## [Extract]
<<<<
Metal Implants and Vertical-Field MRI: To Scan or Not to Scan?

VIENNA, AUSTRIA – With its powerful magnetic fields, MRI has always presented challenges when it comes to scanning patients with metallic implants, and these challenges are particularly acute for users of vertical-field MR systems. Fortunately, consensus is evolving that these scanners are suitable for patients with passive metallic implants that have been labeled at 1.5- and/or 3-Tesla.

That’s according to a March 1 symposium by Frank Shellock, PhD, at the European Congress of Radiology (ECR) on the benefits of vertical field MR systems. Dr. Shellock is a professor and the director of MRI Safety at the University of Southern California and runs the website

While high-field, horizontal-bore superconducting systems get most of the attention in radiology, vertical-field scanners have many advantages. For example, these scanners have a more open architecture – a major benefit when scanning claustrophobic or anxious patients.

But one drawback of vertical-field MRI is that most of the implant testing has been almost exclusively performed on horizontal-bore, high-field MRI systems, says Dr Shellock. MRI facilities already conduct extensive screening of patients prior to MRI scans to ensure they can be examined safely. When it comes to implants, several resources are available for MRI users to review – such as – to determine their suitability for patients referred for MRI exams.

These tests focus on four major areas that can cause potential complications during MRI exams: force, torque, heating, and artifacts. In the US, results of implant testing are forwarded to the US Food and Drug Administration (FDA), which has three labeling categories for implants: MR Safe, MR Conditional (meaning patients can be scanned under certain conditions to ensure safety), and MR Unsafe.
>>>>
## [Work instructions]
A) Copy the stretch of the MRI article from "VIENNA, AUSTRIA –" through "1.5- and/or 3-Tesla.".
B) Answer these questions from the MRI article:
(i) On what date was the symposium at the European Congress of Radiology held?
(ii) For what kind of patients is the more open design of vertical-field scanners a major benefit?
(iii) What are the three FDA labeling categories for implants?

Saved entries
<<<<
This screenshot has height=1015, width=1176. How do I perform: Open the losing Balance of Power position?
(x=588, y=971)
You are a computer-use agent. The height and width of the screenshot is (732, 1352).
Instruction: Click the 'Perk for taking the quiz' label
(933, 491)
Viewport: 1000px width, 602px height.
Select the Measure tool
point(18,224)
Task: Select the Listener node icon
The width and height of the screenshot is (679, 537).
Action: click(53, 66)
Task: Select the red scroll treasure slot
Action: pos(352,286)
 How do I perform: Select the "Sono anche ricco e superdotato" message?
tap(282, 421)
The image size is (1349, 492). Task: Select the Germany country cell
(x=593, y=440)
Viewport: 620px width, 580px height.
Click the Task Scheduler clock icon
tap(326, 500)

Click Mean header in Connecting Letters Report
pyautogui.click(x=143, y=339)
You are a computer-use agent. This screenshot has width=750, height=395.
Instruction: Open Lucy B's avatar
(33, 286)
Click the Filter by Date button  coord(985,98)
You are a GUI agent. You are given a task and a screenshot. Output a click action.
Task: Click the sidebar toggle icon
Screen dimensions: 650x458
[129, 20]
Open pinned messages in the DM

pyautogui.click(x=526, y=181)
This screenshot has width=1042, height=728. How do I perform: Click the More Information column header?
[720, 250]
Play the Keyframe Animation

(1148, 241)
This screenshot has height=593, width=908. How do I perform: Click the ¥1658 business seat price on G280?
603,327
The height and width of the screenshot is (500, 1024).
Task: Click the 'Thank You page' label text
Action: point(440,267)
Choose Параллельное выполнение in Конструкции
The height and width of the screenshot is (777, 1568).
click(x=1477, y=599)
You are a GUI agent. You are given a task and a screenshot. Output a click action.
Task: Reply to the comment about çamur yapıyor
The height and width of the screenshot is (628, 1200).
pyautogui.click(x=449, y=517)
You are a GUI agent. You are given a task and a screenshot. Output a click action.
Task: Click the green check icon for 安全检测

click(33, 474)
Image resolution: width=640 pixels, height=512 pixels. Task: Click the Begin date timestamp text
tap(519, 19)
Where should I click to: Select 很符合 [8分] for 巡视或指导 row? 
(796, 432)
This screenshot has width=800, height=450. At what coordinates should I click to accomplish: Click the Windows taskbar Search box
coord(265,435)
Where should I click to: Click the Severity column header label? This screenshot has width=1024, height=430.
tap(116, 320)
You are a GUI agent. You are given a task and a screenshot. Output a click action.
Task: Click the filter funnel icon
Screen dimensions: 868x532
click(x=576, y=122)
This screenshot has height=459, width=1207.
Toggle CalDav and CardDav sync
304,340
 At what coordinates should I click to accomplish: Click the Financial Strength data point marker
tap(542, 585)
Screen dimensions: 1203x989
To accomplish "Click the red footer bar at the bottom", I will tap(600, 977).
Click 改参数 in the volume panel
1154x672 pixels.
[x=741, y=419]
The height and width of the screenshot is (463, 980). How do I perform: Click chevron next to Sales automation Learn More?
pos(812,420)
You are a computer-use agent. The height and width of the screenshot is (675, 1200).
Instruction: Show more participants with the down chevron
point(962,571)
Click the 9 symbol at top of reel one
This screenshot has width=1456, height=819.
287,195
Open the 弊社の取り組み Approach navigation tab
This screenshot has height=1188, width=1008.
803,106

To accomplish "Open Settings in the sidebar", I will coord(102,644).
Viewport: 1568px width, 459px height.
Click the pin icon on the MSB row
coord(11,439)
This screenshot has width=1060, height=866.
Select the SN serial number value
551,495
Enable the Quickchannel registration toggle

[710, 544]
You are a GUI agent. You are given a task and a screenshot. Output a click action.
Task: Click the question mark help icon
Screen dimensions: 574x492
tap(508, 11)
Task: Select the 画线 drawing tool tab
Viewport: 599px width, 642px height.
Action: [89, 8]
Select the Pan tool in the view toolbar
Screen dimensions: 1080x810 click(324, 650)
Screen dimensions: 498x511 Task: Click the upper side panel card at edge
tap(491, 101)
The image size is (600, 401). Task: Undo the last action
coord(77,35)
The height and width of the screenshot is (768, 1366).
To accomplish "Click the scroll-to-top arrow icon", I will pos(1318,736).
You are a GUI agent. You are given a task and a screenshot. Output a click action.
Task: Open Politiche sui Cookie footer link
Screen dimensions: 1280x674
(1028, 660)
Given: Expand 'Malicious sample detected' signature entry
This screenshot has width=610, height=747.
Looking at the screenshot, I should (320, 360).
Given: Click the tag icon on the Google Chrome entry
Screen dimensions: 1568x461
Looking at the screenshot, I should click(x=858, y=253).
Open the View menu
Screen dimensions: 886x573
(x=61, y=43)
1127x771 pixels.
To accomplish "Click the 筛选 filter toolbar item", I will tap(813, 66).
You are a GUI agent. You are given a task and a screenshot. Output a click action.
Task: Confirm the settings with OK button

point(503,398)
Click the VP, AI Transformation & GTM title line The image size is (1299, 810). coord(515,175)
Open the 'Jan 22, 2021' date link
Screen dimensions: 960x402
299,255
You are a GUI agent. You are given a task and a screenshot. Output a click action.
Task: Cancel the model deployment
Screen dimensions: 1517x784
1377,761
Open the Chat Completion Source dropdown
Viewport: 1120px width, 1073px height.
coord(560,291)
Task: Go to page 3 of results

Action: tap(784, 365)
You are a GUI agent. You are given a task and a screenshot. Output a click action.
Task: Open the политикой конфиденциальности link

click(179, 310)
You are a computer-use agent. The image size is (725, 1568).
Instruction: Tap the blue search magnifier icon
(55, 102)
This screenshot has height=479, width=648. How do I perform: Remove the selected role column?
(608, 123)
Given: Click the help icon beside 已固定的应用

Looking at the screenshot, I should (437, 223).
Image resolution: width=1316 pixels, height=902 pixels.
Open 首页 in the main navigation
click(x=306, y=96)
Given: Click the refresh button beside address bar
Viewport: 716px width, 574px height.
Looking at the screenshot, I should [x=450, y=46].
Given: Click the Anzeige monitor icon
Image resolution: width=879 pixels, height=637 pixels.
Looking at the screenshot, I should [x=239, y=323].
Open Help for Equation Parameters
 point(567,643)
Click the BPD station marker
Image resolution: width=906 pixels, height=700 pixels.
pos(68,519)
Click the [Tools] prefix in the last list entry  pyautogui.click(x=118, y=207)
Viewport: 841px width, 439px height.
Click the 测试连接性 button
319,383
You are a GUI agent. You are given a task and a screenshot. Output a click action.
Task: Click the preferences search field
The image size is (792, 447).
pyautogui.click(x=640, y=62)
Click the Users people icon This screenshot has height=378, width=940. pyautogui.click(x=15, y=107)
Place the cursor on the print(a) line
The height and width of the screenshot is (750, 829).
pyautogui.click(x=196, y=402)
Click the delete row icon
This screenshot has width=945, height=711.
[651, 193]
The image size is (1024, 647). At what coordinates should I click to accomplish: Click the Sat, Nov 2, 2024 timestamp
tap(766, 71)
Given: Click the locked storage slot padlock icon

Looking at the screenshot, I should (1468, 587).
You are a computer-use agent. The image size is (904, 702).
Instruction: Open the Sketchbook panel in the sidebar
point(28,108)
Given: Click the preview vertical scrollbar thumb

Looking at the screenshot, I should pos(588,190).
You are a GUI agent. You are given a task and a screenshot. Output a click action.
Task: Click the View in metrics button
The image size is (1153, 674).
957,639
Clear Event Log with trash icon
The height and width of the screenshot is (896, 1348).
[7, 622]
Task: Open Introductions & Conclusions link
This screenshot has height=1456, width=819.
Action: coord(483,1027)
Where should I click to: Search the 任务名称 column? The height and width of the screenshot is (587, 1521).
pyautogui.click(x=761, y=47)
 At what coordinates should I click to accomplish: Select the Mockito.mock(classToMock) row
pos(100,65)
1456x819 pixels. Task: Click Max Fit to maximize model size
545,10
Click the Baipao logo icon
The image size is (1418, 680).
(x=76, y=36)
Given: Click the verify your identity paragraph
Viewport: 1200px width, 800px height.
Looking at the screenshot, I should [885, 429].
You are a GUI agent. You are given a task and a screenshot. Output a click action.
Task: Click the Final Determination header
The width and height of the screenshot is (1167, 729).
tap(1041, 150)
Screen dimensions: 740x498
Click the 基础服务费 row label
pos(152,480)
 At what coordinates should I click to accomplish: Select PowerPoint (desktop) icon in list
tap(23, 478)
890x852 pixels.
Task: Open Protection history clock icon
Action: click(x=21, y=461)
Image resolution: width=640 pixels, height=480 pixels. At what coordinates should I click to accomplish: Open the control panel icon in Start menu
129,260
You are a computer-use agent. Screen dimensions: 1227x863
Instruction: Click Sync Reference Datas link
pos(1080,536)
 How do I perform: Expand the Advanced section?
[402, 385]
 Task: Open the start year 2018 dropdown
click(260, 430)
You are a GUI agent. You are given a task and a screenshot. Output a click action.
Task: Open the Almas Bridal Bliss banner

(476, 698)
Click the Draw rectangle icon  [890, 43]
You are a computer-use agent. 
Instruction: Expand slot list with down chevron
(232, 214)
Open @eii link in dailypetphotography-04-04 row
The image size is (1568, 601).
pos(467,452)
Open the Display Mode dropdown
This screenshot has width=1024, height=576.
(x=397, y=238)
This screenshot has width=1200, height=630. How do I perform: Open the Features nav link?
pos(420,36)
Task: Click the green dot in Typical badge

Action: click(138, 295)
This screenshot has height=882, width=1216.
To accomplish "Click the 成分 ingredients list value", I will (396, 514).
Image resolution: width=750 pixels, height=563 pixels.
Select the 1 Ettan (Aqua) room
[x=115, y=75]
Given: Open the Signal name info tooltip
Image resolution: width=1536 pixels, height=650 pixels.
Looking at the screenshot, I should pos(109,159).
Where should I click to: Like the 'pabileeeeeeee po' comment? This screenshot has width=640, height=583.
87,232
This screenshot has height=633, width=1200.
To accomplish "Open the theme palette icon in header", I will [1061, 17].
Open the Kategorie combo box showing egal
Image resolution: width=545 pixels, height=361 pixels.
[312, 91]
>>>>
## [Task solutions]
A)
VIENNA, AUSTRIA – With its powerful magnetic fields, MRI has always presented challenges when it comes to scanning patients with metallic implants, and these challenges are particularly acute for users of vertical-field MR systems. Fortunately, consensus is evolving that these scanners are suitable for patients with passive metallic implants that have been labeled at 1.5- and/or 3-Tesla.

B)
(i) March 1
(ii) Claustrophobic or anxious patients
(iii) MR Safe, MR Conditional, and MR Unsafe